Di seguito parte dell’atto di registrazione del battesimo: Die 6 septembris 1724. Reverendissimus Dominus Carolus Casti canonicus Ecclesiae catholicis S. sepulcri S.N. Aquapendentis baptizzavit domi in casu necessitatis, ut mihi asseruerunt, infantem natum die 29 augusti proxime praeteriti nocte antecedenti hora 8 circ., ex domino Francisco Antonio Casti quondam Persei de Montefalisco, et Domina Francisca Pegna quondam Domini Signiferi Francisci de civitate Cossae conjugibus degentibus Aquipendii….

Ma Giovan Battista Casti dopo trecento anni dalla sua nascita suscita ancora rilevanti attenzioni; non tanto per le campanilistiche posizioni che vedono Acquapendente e Montefiascone, strategiche cittadine dell’alta Tuscia, contendersi la “figura”, ma per l’illuminata visione storica che l’Abate ha dimostrato conoscere grazie anche ai suoi viaggi tra le diplomazie europee come uomo di fiducia ed arguto osservatore dei fatti politici sviluppatisi in epoca illuminista.

Casti ebbe certamente i natali ad Acquapendente, ma Montefiascone fu la sua culla culturale ed esperienziale, che lo portò a raffinare la sua conoscenza della società sotto i più articolati aspetti, per poi raggiungere le più importanti diplomazie europee. Il periodo “viterbese” durò dal 1724 al 1763; successivamente fu per alcuni decenni uomo della corte leopoldina con un indiscusso ruolo diplomatico affidatogli dagli Asburgo, attestato da riconoscimenti e una interessante serie di rapporti epistolari tenuti con i maggiori sistemi statali europei. Ma come riportato sia nella pubblicazione “Un Viaggio a Costantinopoli” (Fabbri 2002 Ed. SetteCittà), che nell’ultimo libro su Casti dal titolo: Da Pietroburgo a Costantinopoli. Le missioni di spionaggio dell’Agente -Abate Joannes Baptista Casti”, (Fabbri-Meluzzi 2019- Bonanno editore), presentato nel 2019 alla Fiera del Libro di Torino, l’analisi che viene presentata è inerente alla lettura politica e geopolitica delle sue opere, che non casualmente riguardano nazioni e aree geografiche che anche oggi sono al centro delle attenzioni internazionali. Così la lettura del Poema Tartaro e degli Animali Parlanti, opere castiane, iniziate e sviluppate alla corte della zarina Caterina II (1729-1796), propedeutiche al “Viaggio a Costantinopoli”, resoconto datato 1788, fa emergere, con maggiore vigore, quanto il suo pensiero politico maturato nel sinuoso quadro storico settecentesco, evidenzi criticità geopolitiche mai sanate.

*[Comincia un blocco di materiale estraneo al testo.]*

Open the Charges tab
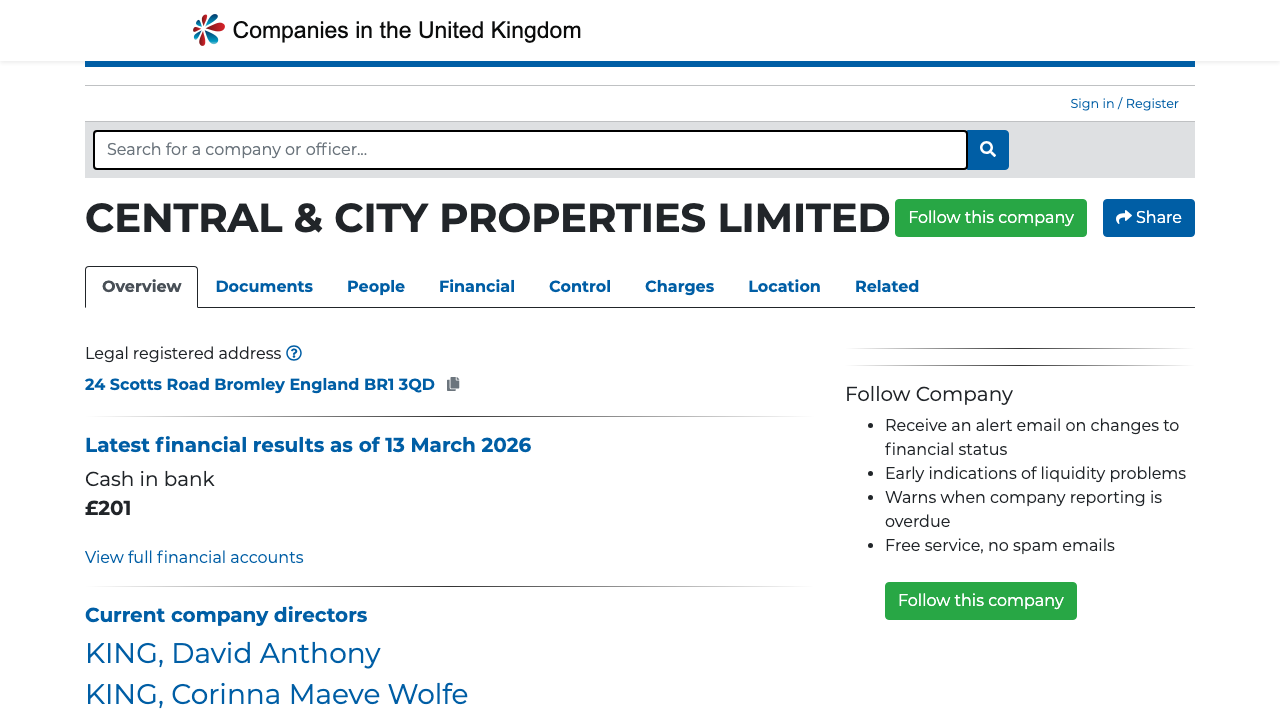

Le questioni dell’Impero di tutte le Russie, come del Vicino Oriente, trattate dal Casti dal punto di vista sociologico, politico e geopolitico, mostrano come queste società, nel loro complesso, non hanno avuto quelle metamorfosi che in alcuni casi lo scorrere del tempo storico ha esercitato su altre realtà politiche.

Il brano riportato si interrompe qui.